Visual Abstract attempt

Published

May 11, 2017

In response to Greg Wilson’s challenge, I did a quick attempt at a Visual Abstract for a recent paper.

Visual Abstract: Identifying Design Rules in Static Analysis Tools. Evaluated 464 rules, 19% design related, 67% easy to classify.

I think it turned out ok; it captures the core findings and presumably will prompt people to look at the paper. I’ve attached the Keynote slide I used in a repo on Github.

A few comments:

I’ve noticed more and more papers calling out contributions in special boxes, and bulleted lists in the introduction. I think this is great. One of my pet peeves is a reviewer who points out some trivial English error, but tolerates the total incoherence of the introduction.
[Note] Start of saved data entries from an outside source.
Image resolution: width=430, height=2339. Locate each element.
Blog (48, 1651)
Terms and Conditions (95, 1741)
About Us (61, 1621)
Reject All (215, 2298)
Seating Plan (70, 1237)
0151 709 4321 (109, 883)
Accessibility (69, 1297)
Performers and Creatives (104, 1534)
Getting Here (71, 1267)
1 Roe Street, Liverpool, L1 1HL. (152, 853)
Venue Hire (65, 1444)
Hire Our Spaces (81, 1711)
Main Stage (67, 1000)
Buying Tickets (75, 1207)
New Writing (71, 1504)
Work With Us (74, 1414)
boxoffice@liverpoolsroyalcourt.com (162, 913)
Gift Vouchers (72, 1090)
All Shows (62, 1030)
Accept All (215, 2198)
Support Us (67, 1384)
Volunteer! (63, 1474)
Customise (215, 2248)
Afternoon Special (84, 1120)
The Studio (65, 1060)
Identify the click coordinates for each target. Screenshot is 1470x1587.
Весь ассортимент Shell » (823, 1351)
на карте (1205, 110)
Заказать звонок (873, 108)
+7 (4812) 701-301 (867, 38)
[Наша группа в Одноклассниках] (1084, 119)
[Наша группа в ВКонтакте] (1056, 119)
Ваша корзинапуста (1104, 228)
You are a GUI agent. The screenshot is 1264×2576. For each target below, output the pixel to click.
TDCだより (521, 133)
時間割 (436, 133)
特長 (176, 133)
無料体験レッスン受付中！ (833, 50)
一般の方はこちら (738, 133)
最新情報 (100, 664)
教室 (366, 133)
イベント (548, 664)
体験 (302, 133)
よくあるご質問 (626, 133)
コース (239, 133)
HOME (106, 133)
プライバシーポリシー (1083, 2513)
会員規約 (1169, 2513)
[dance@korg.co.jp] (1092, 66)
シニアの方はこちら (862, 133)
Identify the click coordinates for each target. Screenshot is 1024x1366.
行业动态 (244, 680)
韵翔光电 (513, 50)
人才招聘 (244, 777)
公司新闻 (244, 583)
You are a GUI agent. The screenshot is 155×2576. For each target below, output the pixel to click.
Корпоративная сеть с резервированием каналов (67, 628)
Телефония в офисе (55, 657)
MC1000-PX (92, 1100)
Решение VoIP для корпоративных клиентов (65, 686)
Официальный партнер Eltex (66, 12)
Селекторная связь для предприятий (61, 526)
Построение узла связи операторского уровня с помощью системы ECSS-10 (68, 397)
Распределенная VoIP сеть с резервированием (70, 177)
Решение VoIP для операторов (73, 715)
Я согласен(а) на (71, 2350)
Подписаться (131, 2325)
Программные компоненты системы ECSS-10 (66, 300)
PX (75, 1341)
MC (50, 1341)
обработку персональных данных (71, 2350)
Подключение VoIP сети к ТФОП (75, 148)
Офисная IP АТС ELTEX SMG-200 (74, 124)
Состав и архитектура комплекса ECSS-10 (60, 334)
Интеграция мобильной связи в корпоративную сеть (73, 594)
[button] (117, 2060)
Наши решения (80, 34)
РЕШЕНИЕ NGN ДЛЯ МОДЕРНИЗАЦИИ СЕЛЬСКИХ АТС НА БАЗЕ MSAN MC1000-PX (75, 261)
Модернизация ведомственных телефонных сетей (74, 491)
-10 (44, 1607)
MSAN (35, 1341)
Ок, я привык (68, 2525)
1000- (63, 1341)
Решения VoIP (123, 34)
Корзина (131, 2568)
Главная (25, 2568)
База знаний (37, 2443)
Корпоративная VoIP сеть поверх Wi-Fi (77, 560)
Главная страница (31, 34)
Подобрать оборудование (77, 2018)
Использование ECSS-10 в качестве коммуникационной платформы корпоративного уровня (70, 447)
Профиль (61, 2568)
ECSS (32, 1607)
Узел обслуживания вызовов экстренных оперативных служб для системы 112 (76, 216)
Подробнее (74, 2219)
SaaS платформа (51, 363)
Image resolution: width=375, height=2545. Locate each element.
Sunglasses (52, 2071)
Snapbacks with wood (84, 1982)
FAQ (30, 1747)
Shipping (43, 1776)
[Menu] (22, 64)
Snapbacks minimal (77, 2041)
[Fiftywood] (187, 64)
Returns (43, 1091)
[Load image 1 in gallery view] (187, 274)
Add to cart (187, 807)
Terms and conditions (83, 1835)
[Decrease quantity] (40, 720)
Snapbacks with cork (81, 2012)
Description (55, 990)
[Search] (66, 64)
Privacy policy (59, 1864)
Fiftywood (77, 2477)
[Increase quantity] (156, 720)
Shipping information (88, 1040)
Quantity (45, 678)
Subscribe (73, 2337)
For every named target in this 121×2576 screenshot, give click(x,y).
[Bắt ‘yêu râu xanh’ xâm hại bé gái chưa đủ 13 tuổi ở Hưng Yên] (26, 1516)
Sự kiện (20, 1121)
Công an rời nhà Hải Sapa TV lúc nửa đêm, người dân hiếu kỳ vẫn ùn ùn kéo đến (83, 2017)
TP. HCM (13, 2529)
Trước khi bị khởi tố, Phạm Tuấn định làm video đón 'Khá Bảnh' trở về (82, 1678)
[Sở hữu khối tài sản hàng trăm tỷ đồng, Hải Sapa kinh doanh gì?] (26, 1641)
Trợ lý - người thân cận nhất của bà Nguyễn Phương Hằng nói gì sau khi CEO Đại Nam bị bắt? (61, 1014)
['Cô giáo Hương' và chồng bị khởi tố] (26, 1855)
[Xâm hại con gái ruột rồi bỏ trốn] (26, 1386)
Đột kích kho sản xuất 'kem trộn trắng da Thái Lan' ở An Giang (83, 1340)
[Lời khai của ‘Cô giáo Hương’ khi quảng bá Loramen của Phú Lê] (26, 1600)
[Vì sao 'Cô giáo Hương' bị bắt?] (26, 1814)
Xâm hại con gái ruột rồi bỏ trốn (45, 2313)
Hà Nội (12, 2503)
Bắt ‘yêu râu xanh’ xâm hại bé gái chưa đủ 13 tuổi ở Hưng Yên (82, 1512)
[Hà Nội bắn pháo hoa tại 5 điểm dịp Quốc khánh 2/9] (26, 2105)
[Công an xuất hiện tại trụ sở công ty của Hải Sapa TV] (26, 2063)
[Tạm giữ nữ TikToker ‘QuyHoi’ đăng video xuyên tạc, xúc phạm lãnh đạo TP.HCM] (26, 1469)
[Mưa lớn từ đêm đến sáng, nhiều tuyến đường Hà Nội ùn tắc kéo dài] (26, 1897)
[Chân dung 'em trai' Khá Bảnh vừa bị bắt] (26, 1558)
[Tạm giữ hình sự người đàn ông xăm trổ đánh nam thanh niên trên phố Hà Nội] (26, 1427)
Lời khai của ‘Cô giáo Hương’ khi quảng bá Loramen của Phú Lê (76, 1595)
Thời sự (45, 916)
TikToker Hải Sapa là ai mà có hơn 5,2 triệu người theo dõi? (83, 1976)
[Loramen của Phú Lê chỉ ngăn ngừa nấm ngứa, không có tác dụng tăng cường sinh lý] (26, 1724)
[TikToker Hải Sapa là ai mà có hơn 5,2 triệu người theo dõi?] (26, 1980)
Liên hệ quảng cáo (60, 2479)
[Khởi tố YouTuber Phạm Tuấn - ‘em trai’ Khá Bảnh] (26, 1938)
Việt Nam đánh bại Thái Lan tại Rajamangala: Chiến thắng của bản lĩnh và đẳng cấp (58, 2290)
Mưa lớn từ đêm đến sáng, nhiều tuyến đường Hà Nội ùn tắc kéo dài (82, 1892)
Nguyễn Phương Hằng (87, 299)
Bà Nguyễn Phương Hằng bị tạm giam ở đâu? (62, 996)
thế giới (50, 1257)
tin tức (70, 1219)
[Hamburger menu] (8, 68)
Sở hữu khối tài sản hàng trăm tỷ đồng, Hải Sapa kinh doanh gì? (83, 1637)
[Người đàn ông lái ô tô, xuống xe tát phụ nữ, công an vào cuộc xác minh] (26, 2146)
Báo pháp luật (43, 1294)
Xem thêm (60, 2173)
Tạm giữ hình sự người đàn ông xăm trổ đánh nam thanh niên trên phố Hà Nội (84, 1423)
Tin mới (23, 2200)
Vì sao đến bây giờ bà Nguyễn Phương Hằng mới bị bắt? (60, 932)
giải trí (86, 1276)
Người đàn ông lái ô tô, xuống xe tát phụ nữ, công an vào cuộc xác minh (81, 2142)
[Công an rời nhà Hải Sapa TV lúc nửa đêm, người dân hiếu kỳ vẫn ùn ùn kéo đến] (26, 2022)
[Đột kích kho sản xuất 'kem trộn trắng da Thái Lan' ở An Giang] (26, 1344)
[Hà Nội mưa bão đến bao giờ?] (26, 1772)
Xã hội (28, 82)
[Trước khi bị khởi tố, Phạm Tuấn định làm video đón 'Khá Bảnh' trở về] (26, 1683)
Related to this is a visual portrayal of the methodology. This happens a lot in medicine, where lots of experiments are conducted and explaining complex cross-over designs is important. But you can see a similar example in Borg et al. 2017, below:

Sample workflow cartoon

This explains how the study was conducted. Again, anything that can explain what is going on for a busy reviewer is helpful. Remember, in 2017 FSE reviewers seem to have reviewed 25-28 papers each. Expecting them to spend more than 30-45 minutes on each one is unrealistic. So make your time with them count!